CHAPTER TWELVE

As they finished breakfast the next morning, Daphne turned to Jasper. “I think it’s time. I’ve been thinking about it since Aubrey came down, and I’ve decided it is.”

Aubrey looked between the two of them, wondering what this could possibly be about.

“If you’re sure.”

“Your staff has been endlessly willing to let me practice my teaching, but I need to use that practice. And with Aubrey here, you’ll notice my absence less.”

“Very well, then. Bettie, please send for Willem.”

“What is this?” Aubrey asked as he lifted his cup to drink the last of his tea.

“Daphne plans to teach dance to the local girls as I told you when last I came to London. Perhaps someday she’ll open a dance school there as well.”

The look of pride Jasper bestowed on his wife was something to be seen, but Aubrey worried of the consequences.

“Won’t your secret be threatened if you go teaching others your arrangements?”

Daphne laughed, waving a hand for patience as she got it out of her system. “I’m not teaching performance dance, Aubrey. I’m not the fool you think me. No, I’ll teach them the proper steps, and maybe a little grace. Wait a season or two and you may find the ballroom floor transformed.”

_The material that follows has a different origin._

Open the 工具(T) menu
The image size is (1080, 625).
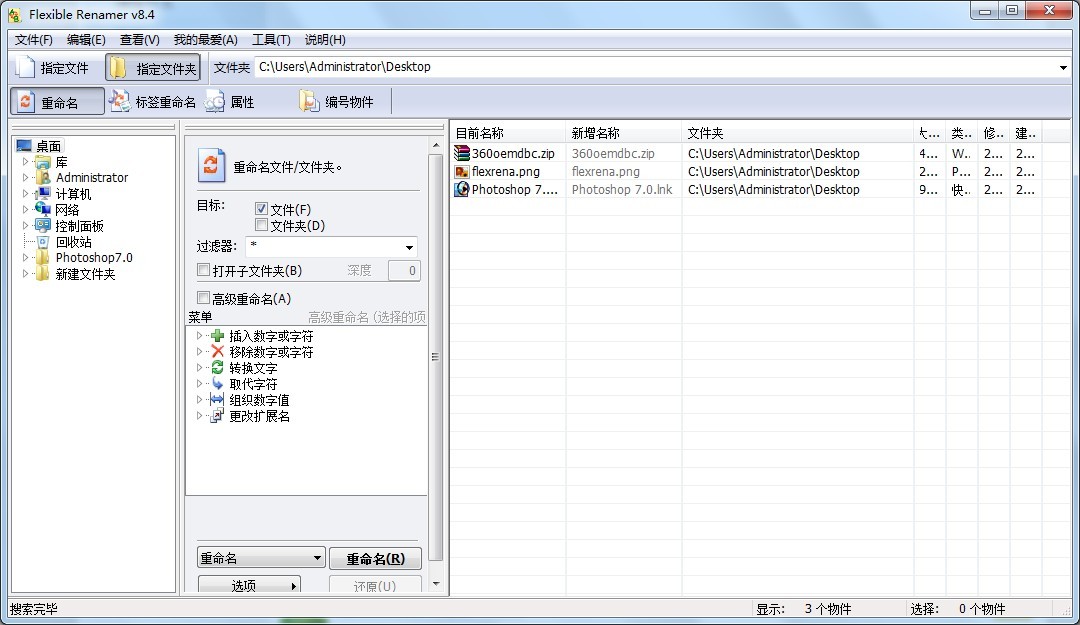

“Now that would be a sight.”

“You called for me, mistress?”

Annoyance swept Daphne’s face, though Aubrey suspected the address not the interruption as its cause. From what Jasper had told him, this young man had been raised practically alongside Daphne from an early age, only taking on a servant’s place once her father brought the two girls to London. With Willem’s involvement in Daphne’s schemes, Aubrey suspected the formality something no less recent than her wedding.

“Yes, I did. I need you to go down to the village and speak to the landholders. Ask them if their daughters would be interested in formal dance training. Whether a season in London or country dances, a little grace can go quite far.”

“Very well.”

He turned to go without further comment, but Jasper caught his arm. “Could you go to the Ferrier household? If I recall correctly, he has some four daughters for my lady’s purposes, but I would ask you to carry another request as well. Ask when it would be a good time for me to bring Aubrey down to see that new yearling put through his paces.”

“Very well, my lord.”

Daphne sighed as he left the room. “He’s grown so formal.”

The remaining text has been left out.